The cart and harness owned by appellant in which he rode to his farm would be exempt. Cone v. Lewis, 64 Tex. 331, 53 Am.Rep. 767.

The fact that appellant and his wife were residing in different parts of Texas, whether temporarily or permanently, did not destroy the family and deprive it of its exemptions. Shook v. Shook (Tex.Civ.App.)145 S.W. 682.

Appellant under the law can recover the value as damages of any two horses, mares, or mules he may select from those upon which the attachment was placed, but under the exemption statute he could not recover for the value of more than two of the animals.

If appellee attached the exempt property, he is liable for the actual value of the property; and if the facts justify it he will be liable for exemplary damages. We cannot ascertain from the third assignment of error, *Page 236 or from the bill of exceptions on which it is based, that other parties were tort-feasors with appellee, and the pleadings fail to allege a conspiracy, or that there were joint tort-feasors. If appellant desires to join any other party as defendant, he must plead the necessary facts. There must be pleadings, as well as facts, to charge a person with damages.

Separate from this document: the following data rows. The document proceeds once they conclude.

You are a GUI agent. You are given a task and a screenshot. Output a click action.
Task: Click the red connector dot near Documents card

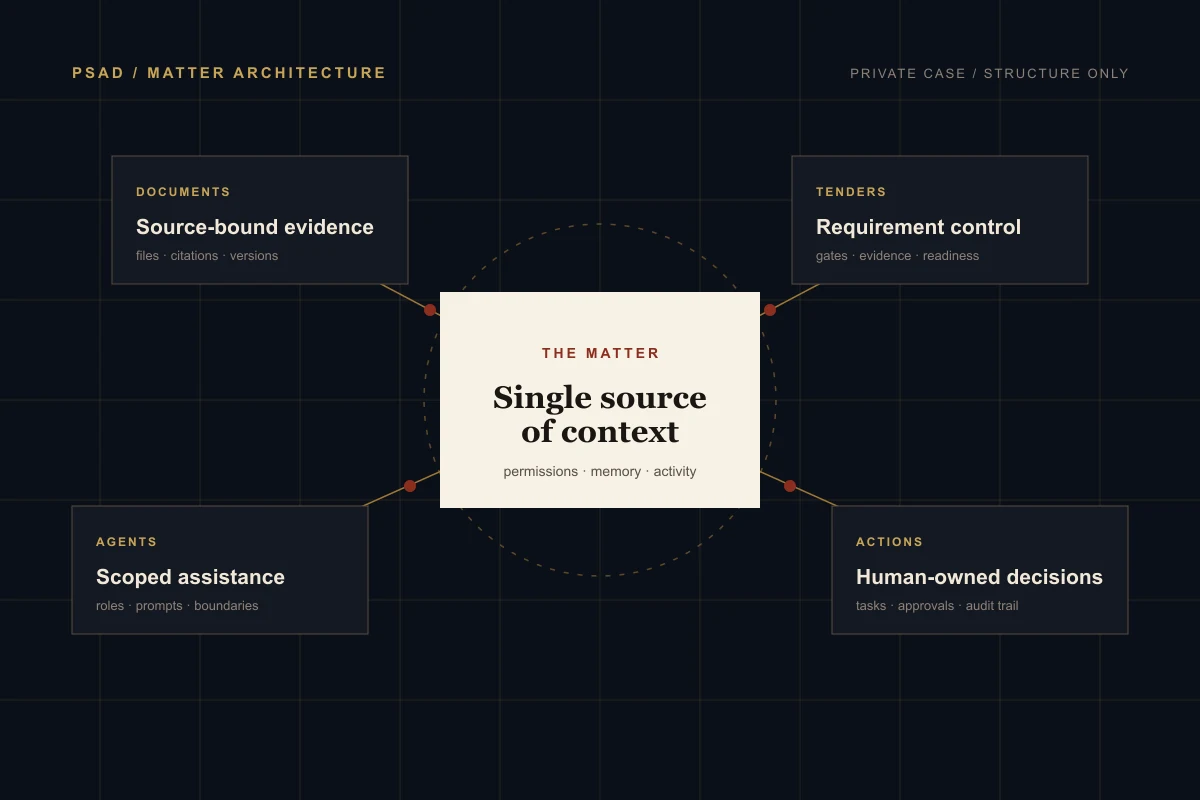point(430,310)
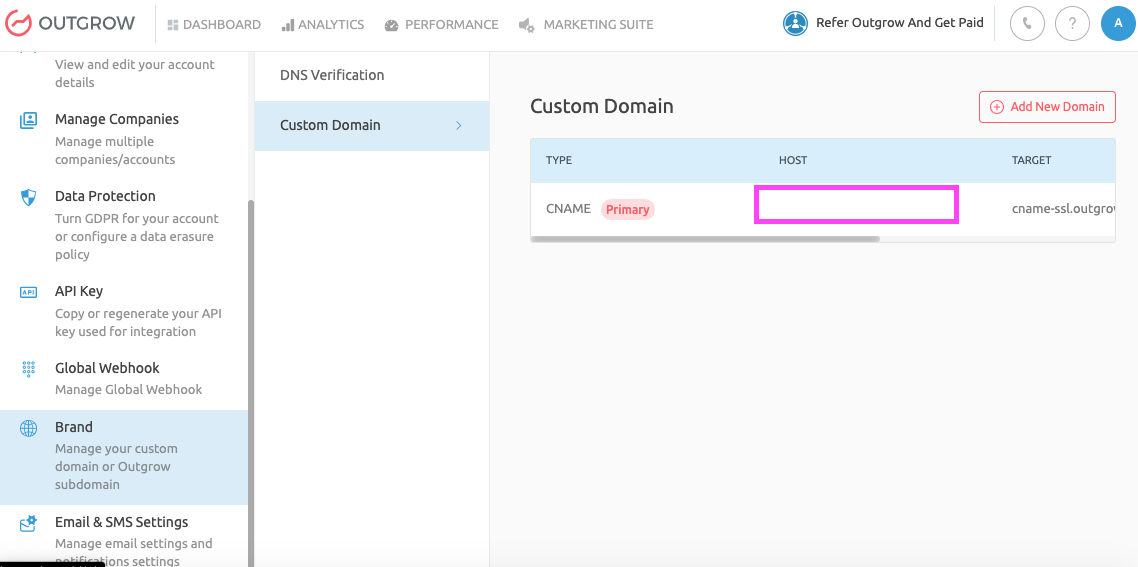
Task: Open the phone call support icon
Action: click(x=1027, y=24)
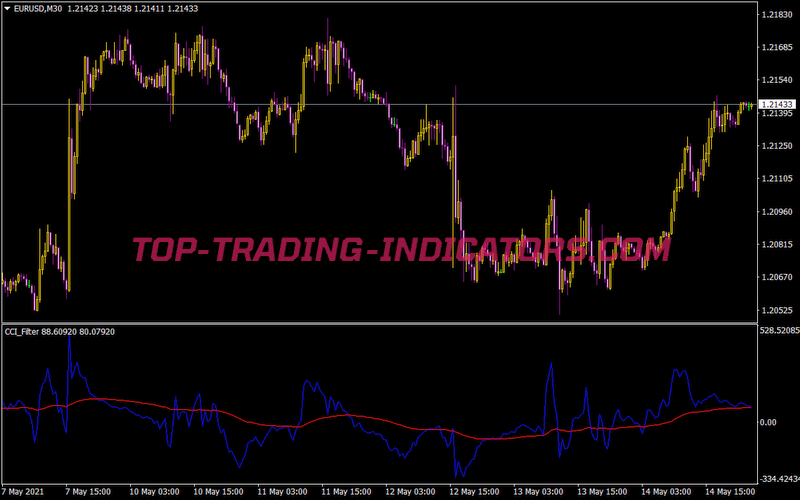The width and height of the screenshot is (800, 500).
Task: Click the current price tag 1.21433
Action: 777,104
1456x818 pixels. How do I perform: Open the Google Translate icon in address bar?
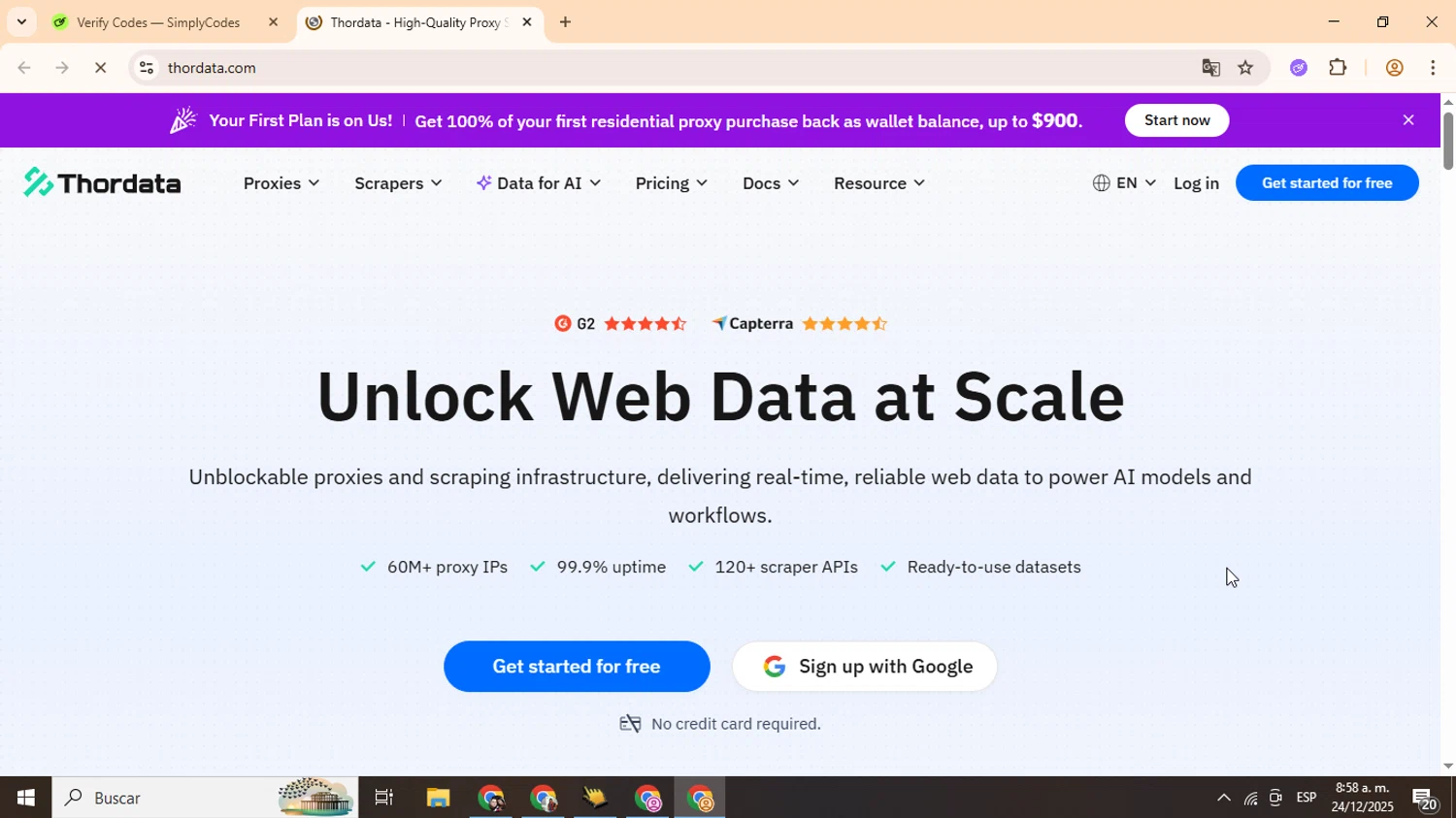coord(1210,68)

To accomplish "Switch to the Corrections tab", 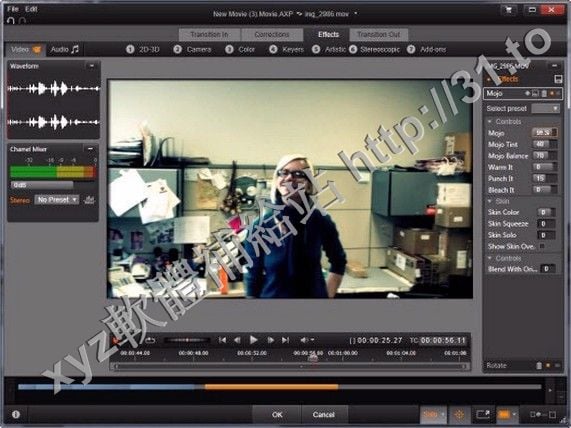I will pos(271,35).
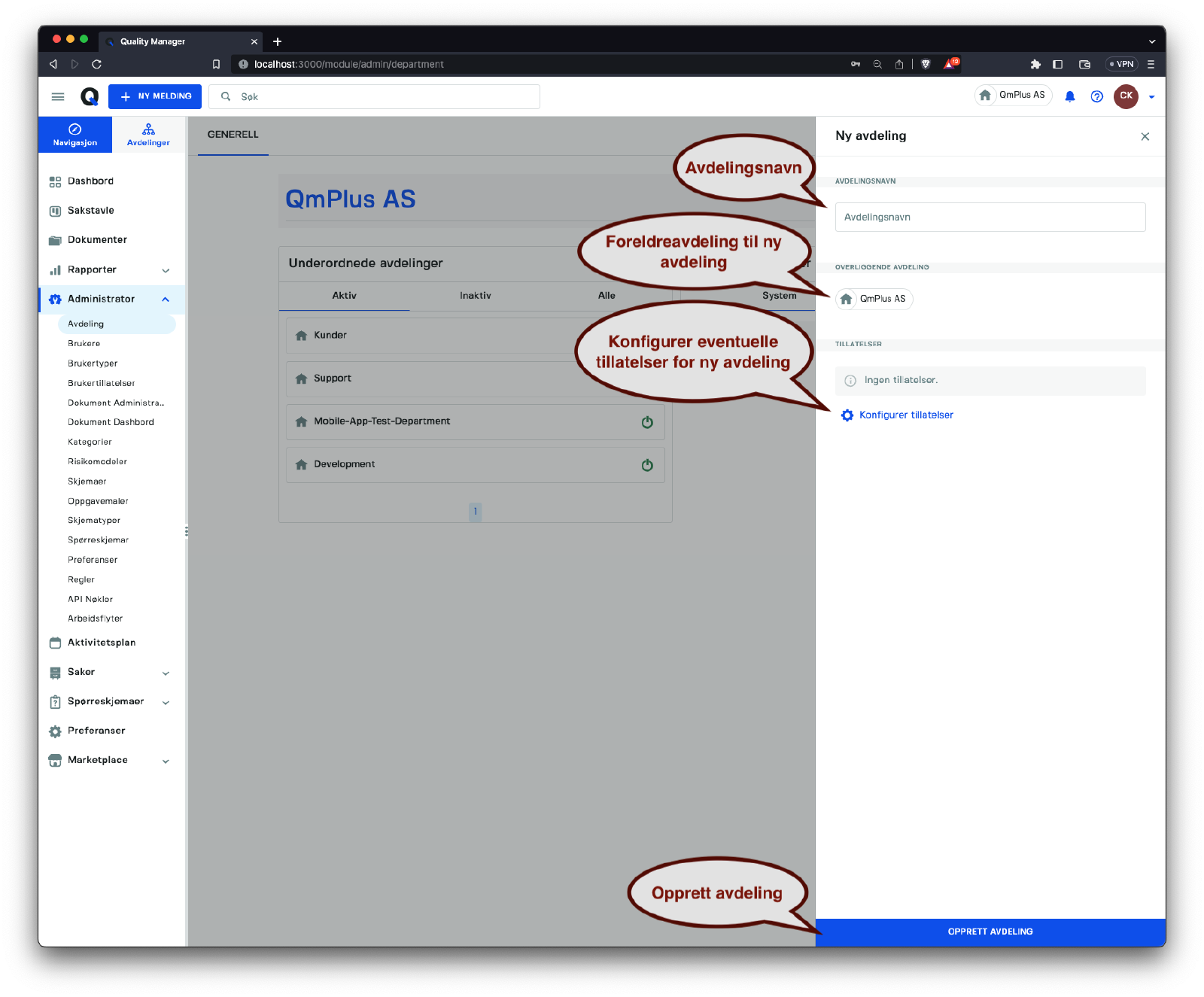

The brief of appellant has not been prepared so as to assist the court, and a number of the assignments of error could not be considered, because prepared in total disregard of the rules. The cases cited are described only by the report and page, the style of the cases being omitted, and the result has been that this court, not finding the case in the report at the page mentioned, has been unable to consult same. Had the parties been named, the court could probably have discovered the cases. The names of the litigants, as well as book and page, should always be given, and, as they were not given in this case, some attention should have been given to verifying the numbers of reports and pages. This court has sufficient labor to perform, without being compelled to perform labor that devolves upon attorneys for the parties.

The judgment is reversed, and the cause remanded.